## Instruction A
Say whether each statement below agrees with the indexing API reference, answering yes or no and quoting the deciding words of the indexing API reference: (i) setQueryFromFile is described as an alternative form of setQuery(String); (ii) the elapsedMillis parameter of printSessionStats is given in seconds; (iii) getTotalFileLength returns the length of the largest file in the index.
## Instruction B
Please write out the indexing API reference word for word from "Utility routine borrowed" to "public ResultList setQueryFromFile(java.lang.String file)".

## Passage given
Can be called repeatedly to add different explicit documents to the index. Unlike setDocument(java.lang.String), this method takes literal, angle-bracket XML content and not a filename as a argument.

Parameters:
explicitContent - The literal "angle bracket" XML content you want indexed
Returns:
The integer document ID that identifies the document in the index
Throws:
CantParseDocumentException - If the SAX parser can't parse the document
MissingOrInvalidSaxParserException - If the SAX parser is missing or invalid

setDocument

public int setDocument(java.lang.String name)
                throws java.io.FileNotFoundException,
                       CantParseDocumentException,
                       MissingOrInvalidSaxParserException
Throws:
java.io.FileNotFoundException
CantParseDocumentException
MissingOrInvalidSaxParserException

setDocument

public int setDocument(java.lang.String name,
                       boolean inQuery)
                throws java.io.FileNotFoundException,
                       CantParseDocumentException,
                       MissingOrInvalidSaxParserException
Index this document.

The document can be either :

Parameters:
name - The name of the document to be indexed
Returns:
The unique integer docID assigned this document by the query engine
Throws:
java.io.FileNotFoundException - If the file couldn't be located
CantParseDocumentException - If the SAX parser complained
MissingOrInvalidSaxParserException - No SAX parser had been registered

elapsedTime

public static double elapsedTime(long elapsedMillis)

getNodeTypeCounts

public int[] getNodeTypeCounts()
Get a breakdown of node types in the index.

Returns:
A 3-entry integer array containing the node-count breakdowns for the index. In order, counts represent :
  1. element nodes
  2. attribute nodes
  3. text nodes

getTotalFileLength

public long getTotalFileLength()
Return the aggregate file length of all files in the index.

Returns:
The aggregate file length of all files indexed to date

printSessionStats

public void printSessionStats(long elapsedMillis,
                              java.io.PrintWriter dest)
Print a summary of indexing information.

Parameters:
elapsedMillis - Elapsed time in milliseconds since the indexing session began.
dest - PrintWriter where output should be directed.

printSessionStats

public void printSessionStats(long elapsedMillis,
                              java.io.PrintWriter destination,
                              boolean doTextBlocks)
Print a summary of indexing information.

Parameters:
elapsedMillis - Elapsed time in milliseconds since the indexing session began.
destination - PrintWriter where output should be directed.
doTextBlocks - Show space allocated in NodeTrees for concatenated element and attribute text

fileToURLString

public static java.lang.String fileToURLString(java.io.File file)
Utility routine borrowed (thanks) from James Clark.

Parameters:
file - The java File object representation of the file.
Returns:
The name translated to a 'fttp:/ ...' URL in String form

setQueryFromFile

public ResultList setQueryFromFile(java.lang.String file)
                            throws InvalidQueryException
An alternative form of setQuery(String).

Parameters:
file - Name of the file containing the XQuery query
Returns:
a ResultList object representing the results
Throws:
InvalidQueryException - If the query was invalid

setQuery

public ResultList setQuery(java.lang.String query)
                    throws InvalidQueryException
Pass an XQuery query to the engine, get a ResultList back.

Parameters:
query - A valid XQuery query in String format
Returns:
a ResultList object
Throws:
InvalidQueryException

getNumDocuments

public int getNumDocuments()
Get the number of documents in the index.


getDocumentName

public java.lang.String getDocumentName(int docId)
Get the name of the document corresponding to its docId.

Parameters:
docId - The integer ID assigned to the document when it was indexed.
See Also:
setDocument(java.lang.String), setExplicitDocument(java.lang.String)

getNumUniqueElementNames

public int getNumUniqueElementNames()

getNumTotalElementNames

public int getNumTotalElementNames()

doSerializeIndex

public boolean doSerializeIndex()

getSerializationDirectory

public java.lang.String getSerializationDirectory()

## Information provided

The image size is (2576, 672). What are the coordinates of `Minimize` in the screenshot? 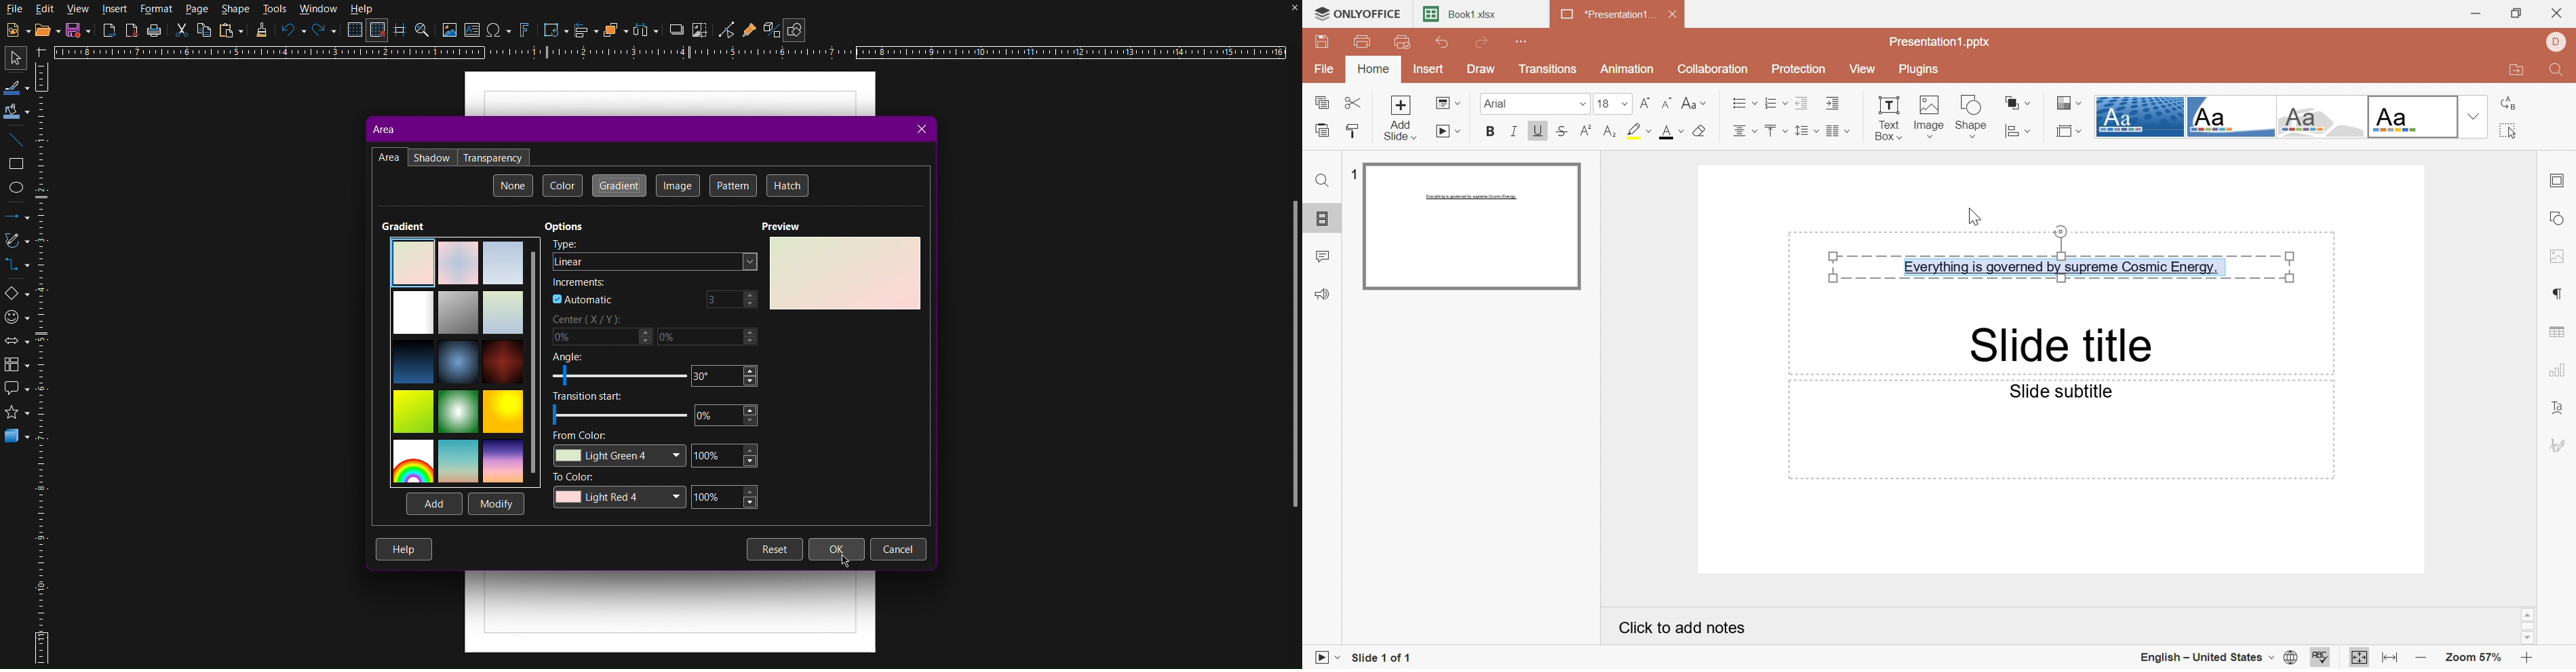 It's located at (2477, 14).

...

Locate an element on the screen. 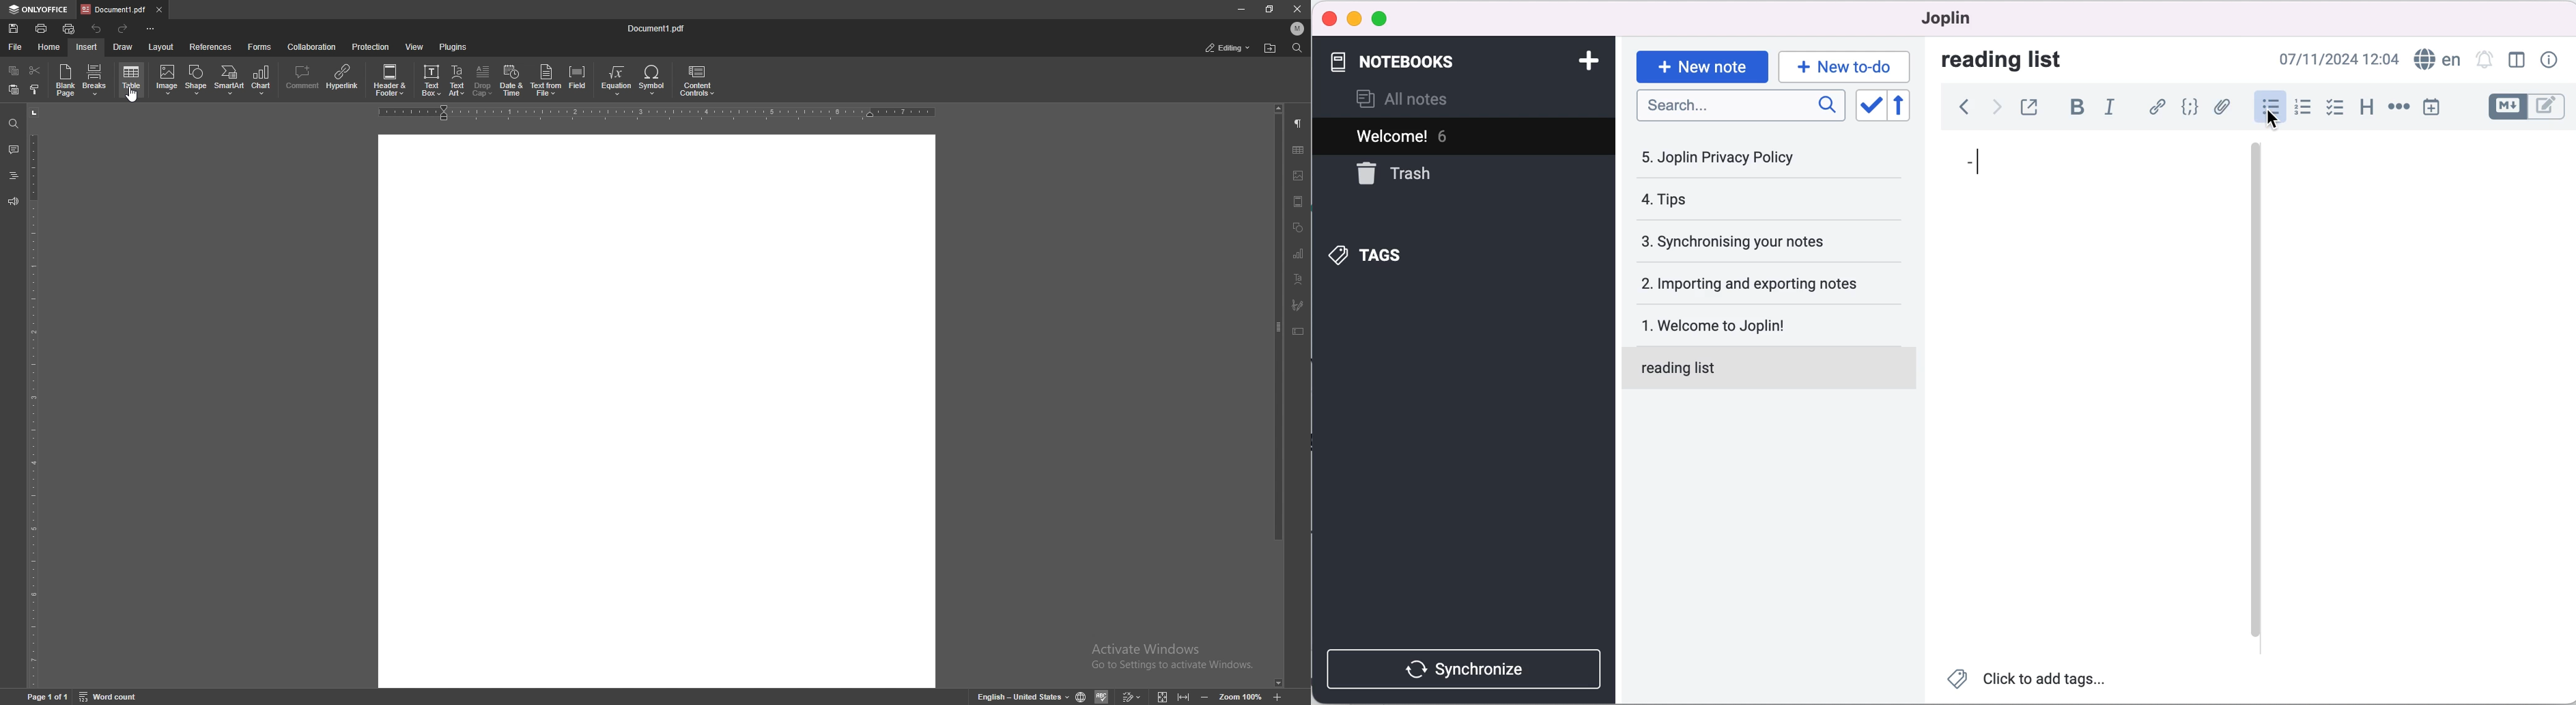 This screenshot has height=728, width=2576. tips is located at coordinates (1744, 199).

## Reply A
(i) Yes: "An alternative form of setQuery(String)."
(ii) No: "Elapsed time in milliseconds since the indexing session began."
(iii) No: "Return the aggregate file length of all files in the index."

## Reply B
Utility routine borrowed (thanks) from James Clark.

Parameters:
file - The java File object representation of the file.
Returns:
The name translated to a 'fttp:/ ...' URL in String form

setQueryFromFile

public ResultList setQueryFromFile(java.lang.String file)